● **Quoted passage**
--- begin ---

Like the euromarkets European exchange rate policy contributed to creating the first building blocks of a common monetary and financial culture in Europe that paved the way for further integration and harmonisation. It was the first policy-driven effort, and the currency crises on its way demonstrated that the markets did not always agree with, or believe in, the results. Over the years, there was a growing understanding that, given the transaction volumes and the capacities to find leeways and leakages for circumvention, in order to be efficient, rules governing financial markets must either completely rule out market interference or leave a wide degree of flexibility and scope for market forces to find their own way. In Europe, in the realm of monetary policy, with the introduction of the common currency the first approach was chosen. In financial market development, for a long while the second one appeared more promising with the pendulum swinging back in the other direction only recently.

With the Big Bang in London the composition of actors in European markets changed opening up a new international dimension. For the first time in the financial history of Europe, institutions from other world regions began to compete with European ones in their domestic field on a large scale and on an equal footing. Beside, there was a rising awareness of the financial services sector as motor of economic growth and source of income and employment at a time when traditional industries in manufacturing were in decline. As a consequence, a fierce competition for financial business and the location of financial institutions started between European cities. These rose widespread expectations to markedly alter the financial landscape of Europe ending up in a state of concentration of financial activities in fewer places that would further promote the integration process.

Financial places in Europe built up the first linkages and networks long before official programs of financial and monetary integration came into force and managed to keep their position as hubs and spokes of regional and international financial activity or even widen it in recent years. So far, expectations that increasing competition would leave Europe's financial landscape reduced to fewer centres did not materialise. On the contrary, technological progress allowed smaller places to start competing with the big ones on an equal footing. Rivalry between financial centres enhanced financial integration, not through their decline in number but through the creation of strategic alliances and mergers beyond borders. The Single Market program sped up these developments.

The Single Market program has been the fifth major contributor to European integration. Full liberalisation of capital flows in the EU was reached in mid-1990. The integration process that followed was based on four principles: the harmonisation of standards, home country control and supervision, the provision of a single European passport for financial institutions, and mutual recognition. In the Single Market framework financial services are divided along functional lines focusing on the banking, securities and brokerage sectors. In addition, there were directives defining more specific subjects such as the solvency and own funds directives implementing the rules of the 1988 Basle Accord that called for minimum capital standards for internationally operating banks. In 1988, the EU launched the Financial Services Action Plan (FSAP) in an attempt to capitalise on the introduction of the euro.


FSAP components
Objective Subject areas
1. Single wholesale market - EU-wide capital rising
- Common legal framework for integrated securities and derivatives markets
- Uniform financial statements for listed companies
- Containing systemic risk in securities settlement
- Cross-border corporate restructuring
- Single market for investors
...

--- end ---

● **Objective A**
In the passage on European financial integration, when was full liberalization of capital flows in the EU reached?
● **Objective B**
Extend the passage on European financial integration, picking up right after its final line.
The records that follow come from a separate source and are unrelated to the passage on European financial integration.

● **Extracted information**
--- begin ---

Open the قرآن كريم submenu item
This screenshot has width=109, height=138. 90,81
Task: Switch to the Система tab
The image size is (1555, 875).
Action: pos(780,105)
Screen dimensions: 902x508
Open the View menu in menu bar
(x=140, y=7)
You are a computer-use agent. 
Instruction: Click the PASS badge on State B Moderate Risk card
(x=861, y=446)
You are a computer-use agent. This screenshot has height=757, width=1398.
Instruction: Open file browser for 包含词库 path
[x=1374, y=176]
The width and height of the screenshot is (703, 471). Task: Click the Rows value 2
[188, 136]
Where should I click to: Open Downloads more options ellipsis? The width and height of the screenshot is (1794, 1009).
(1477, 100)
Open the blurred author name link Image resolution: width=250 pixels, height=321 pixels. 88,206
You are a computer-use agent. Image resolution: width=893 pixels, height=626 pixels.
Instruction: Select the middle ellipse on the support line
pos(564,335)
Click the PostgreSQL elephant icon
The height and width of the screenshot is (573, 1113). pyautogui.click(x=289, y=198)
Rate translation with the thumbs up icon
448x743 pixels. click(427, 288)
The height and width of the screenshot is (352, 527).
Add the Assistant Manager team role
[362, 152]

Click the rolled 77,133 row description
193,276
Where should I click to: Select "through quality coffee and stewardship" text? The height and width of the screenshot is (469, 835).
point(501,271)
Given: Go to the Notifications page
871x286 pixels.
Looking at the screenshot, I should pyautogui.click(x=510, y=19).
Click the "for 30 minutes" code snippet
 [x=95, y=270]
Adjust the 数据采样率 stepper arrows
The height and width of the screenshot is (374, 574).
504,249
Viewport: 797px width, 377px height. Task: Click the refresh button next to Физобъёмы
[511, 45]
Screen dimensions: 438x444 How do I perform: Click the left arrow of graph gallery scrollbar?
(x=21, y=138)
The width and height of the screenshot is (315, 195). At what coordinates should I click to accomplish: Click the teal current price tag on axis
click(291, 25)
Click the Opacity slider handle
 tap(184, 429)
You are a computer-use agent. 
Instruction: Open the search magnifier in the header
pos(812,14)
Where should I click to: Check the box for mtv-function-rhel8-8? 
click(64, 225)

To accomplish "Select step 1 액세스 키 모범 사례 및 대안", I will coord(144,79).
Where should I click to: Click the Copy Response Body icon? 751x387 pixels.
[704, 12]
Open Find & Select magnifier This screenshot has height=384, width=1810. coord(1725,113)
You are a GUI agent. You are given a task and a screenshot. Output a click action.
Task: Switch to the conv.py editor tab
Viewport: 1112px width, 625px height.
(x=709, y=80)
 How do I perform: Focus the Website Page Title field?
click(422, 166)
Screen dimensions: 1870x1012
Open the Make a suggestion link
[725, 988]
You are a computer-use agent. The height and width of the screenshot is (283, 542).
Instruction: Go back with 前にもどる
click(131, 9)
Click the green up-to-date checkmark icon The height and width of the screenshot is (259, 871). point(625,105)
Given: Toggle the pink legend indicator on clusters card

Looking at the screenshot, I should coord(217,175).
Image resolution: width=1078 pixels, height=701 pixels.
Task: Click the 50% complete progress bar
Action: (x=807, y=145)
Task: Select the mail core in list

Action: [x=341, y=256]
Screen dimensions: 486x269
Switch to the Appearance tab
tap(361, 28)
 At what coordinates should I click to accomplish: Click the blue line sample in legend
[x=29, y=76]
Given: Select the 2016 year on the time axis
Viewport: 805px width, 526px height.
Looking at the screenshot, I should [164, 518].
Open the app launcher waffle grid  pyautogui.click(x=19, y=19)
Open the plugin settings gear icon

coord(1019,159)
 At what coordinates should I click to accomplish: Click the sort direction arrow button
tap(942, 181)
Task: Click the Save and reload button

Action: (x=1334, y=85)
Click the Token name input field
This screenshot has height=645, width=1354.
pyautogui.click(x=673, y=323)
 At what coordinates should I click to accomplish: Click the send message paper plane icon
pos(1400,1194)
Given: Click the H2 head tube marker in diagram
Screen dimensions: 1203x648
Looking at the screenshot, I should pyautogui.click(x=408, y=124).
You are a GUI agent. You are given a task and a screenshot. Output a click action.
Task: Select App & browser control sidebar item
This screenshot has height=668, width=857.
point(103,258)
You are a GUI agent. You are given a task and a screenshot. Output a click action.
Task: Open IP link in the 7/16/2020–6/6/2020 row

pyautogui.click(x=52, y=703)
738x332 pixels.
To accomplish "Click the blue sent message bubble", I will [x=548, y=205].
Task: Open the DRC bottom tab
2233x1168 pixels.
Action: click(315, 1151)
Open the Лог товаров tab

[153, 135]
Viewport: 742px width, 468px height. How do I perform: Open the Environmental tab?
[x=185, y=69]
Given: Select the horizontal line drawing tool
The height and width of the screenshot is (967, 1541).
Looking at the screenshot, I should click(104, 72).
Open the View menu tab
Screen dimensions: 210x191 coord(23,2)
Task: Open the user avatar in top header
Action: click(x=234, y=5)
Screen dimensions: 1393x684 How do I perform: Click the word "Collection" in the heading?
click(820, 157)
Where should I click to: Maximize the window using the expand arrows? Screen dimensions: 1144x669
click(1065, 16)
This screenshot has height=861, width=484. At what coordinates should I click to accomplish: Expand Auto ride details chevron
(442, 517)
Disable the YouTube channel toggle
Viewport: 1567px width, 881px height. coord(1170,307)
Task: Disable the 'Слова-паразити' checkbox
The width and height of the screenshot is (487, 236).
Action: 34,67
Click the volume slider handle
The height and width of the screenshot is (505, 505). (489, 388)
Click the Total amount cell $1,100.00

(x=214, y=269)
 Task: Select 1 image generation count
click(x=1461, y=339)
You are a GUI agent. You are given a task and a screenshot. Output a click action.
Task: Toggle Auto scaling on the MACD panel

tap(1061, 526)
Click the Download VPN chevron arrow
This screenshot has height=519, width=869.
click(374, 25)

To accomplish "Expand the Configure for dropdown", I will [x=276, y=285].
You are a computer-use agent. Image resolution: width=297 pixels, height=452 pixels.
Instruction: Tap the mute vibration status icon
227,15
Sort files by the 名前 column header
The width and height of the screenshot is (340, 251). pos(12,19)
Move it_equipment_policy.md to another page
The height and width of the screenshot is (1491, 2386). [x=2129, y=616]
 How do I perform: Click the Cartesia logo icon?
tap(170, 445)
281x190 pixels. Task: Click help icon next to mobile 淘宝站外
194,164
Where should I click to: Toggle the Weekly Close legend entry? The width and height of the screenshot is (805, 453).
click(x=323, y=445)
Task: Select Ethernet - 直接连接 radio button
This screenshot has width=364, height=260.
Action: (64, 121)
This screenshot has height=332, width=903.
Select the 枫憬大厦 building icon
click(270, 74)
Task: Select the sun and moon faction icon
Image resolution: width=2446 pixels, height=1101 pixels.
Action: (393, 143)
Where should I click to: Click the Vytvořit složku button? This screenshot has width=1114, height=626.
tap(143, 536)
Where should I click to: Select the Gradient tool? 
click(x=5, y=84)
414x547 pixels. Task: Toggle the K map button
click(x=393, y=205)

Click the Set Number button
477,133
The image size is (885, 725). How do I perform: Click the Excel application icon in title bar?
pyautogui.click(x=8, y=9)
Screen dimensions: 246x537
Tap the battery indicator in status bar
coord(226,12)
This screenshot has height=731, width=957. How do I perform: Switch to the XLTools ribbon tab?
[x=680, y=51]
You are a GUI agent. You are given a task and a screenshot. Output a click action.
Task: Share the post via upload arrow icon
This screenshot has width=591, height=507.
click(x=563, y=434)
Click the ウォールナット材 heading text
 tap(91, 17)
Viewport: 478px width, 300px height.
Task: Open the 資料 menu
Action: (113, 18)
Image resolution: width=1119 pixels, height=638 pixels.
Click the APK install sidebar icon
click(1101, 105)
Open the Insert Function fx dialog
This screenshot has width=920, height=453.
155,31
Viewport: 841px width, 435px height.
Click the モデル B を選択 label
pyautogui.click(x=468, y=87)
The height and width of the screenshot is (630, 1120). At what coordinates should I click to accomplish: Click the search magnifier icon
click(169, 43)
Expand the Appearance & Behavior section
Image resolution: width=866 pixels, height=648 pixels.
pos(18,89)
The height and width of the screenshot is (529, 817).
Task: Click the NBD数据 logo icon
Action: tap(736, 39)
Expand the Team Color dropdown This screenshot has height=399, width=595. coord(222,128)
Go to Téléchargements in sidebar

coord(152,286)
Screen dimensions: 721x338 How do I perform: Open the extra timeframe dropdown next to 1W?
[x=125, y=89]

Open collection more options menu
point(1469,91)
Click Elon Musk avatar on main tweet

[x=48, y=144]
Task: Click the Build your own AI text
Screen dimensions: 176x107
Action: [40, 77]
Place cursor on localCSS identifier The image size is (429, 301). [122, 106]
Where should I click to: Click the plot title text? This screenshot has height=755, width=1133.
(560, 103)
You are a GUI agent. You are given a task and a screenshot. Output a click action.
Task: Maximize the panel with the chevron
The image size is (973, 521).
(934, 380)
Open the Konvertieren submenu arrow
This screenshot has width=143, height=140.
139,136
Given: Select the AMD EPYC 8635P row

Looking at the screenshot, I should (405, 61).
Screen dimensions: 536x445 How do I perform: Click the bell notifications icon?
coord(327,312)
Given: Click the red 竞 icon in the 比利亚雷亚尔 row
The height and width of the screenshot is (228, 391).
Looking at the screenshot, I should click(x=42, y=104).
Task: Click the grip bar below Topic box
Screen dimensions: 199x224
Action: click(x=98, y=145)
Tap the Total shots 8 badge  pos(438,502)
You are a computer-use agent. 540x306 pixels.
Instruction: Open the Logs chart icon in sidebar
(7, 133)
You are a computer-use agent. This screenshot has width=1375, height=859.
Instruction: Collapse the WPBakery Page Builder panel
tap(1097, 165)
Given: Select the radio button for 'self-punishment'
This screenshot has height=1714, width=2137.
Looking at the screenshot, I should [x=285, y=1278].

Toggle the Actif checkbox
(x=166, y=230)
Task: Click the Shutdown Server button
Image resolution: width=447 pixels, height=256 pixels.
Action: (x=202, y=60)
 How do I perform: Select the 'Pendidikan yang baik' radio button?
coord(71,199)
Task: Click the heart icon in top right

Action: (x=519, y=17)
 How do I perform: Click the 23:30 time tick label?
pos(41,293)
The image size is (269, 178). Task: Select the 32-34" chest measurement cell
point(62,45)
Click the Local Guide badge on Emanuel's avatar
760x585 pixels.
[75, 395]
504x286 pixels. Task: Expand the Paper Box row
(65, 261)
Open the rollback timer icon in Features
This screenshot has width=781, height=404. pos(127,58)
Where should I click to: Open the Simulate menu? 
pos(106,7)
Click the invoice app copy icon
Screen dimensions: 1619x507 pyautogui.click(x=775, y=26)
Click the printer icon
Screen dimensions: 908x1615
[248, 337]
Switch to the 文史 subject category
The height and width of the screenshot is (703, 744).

--- end ---

● **Exercise output A**
It was reached in mid-1990.

● **Exercise output B**
2. Open and secure retail markets - Distance selling of financial services
- Financial service providers' duty of information towards purchasers
- Cross-border payments
- E-commerce policy for financial services
...
3. Prudential rules and supervision - Reorganisation and winding-up of insurance undertakings and banks
- Disclosure of financial instruments
- Supervision of financial conglomerates
...
4. Wider conditions for an optimal single financial market - Harmonisation of tax regulations
- Creation of an efficient and transparent legal system of corporate governance
...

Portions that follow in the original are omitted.